Please output only the lines running from the one that contains "The height and width of the screenshot is (468, 936)." through the last line of the data below, exactly as they stand, with no pictures.

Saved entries
━━━━━━━━━━
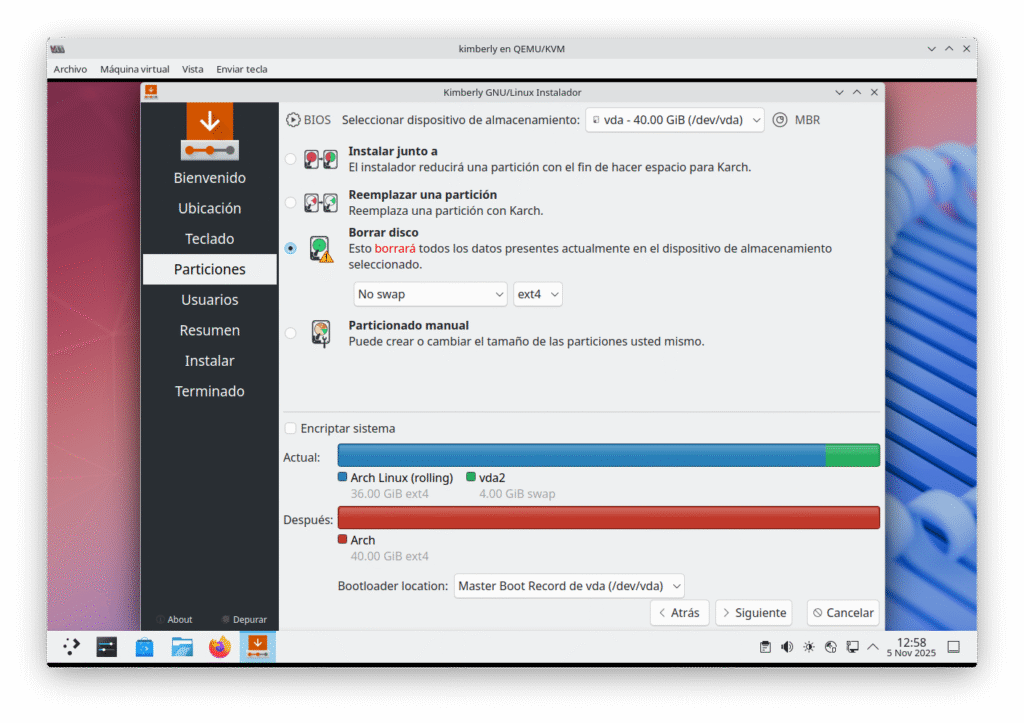Click the Reemplazar una partición disks icon
Image resolution: width=1024 pixels, height=723 pixels.
(x=320, y=203)
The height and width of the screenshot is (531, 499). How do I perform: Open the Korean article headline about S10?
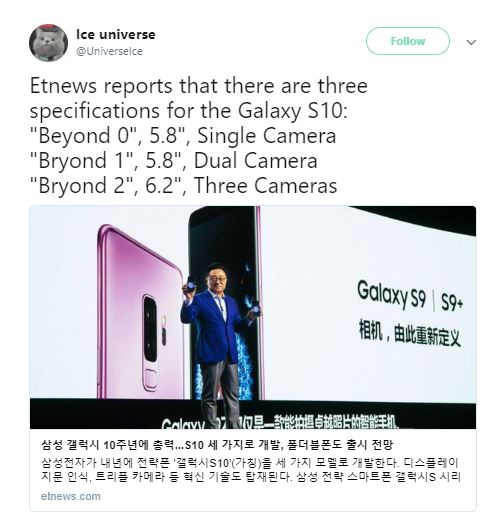point(217,444)
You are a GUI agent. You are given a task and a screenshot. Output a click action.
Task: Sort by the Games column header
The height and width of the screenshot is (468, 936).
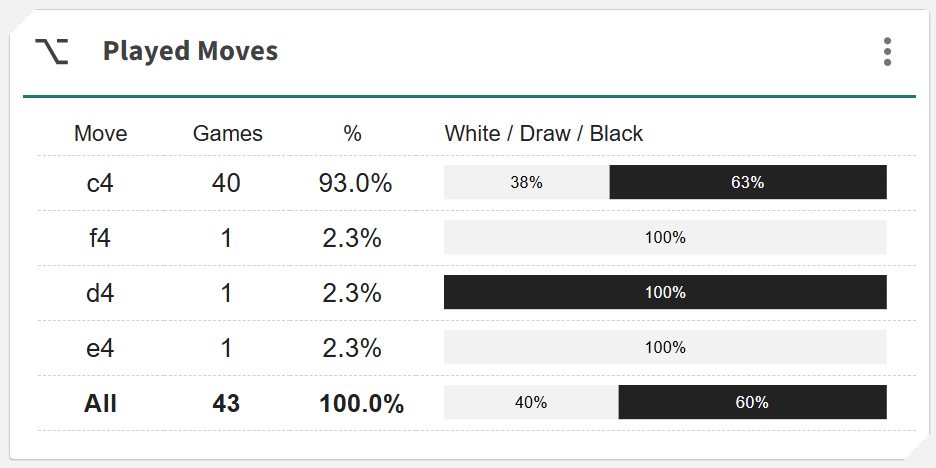(227, 133)
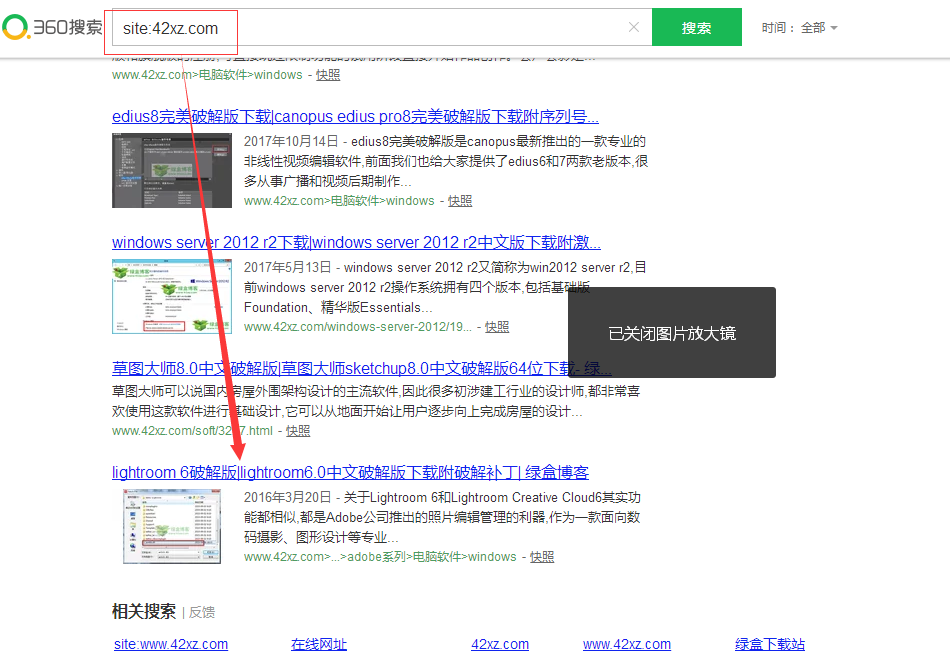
━━━━━━━━━━
Written answer
The height and width of the screenshot is (468, 936).
(227, 133)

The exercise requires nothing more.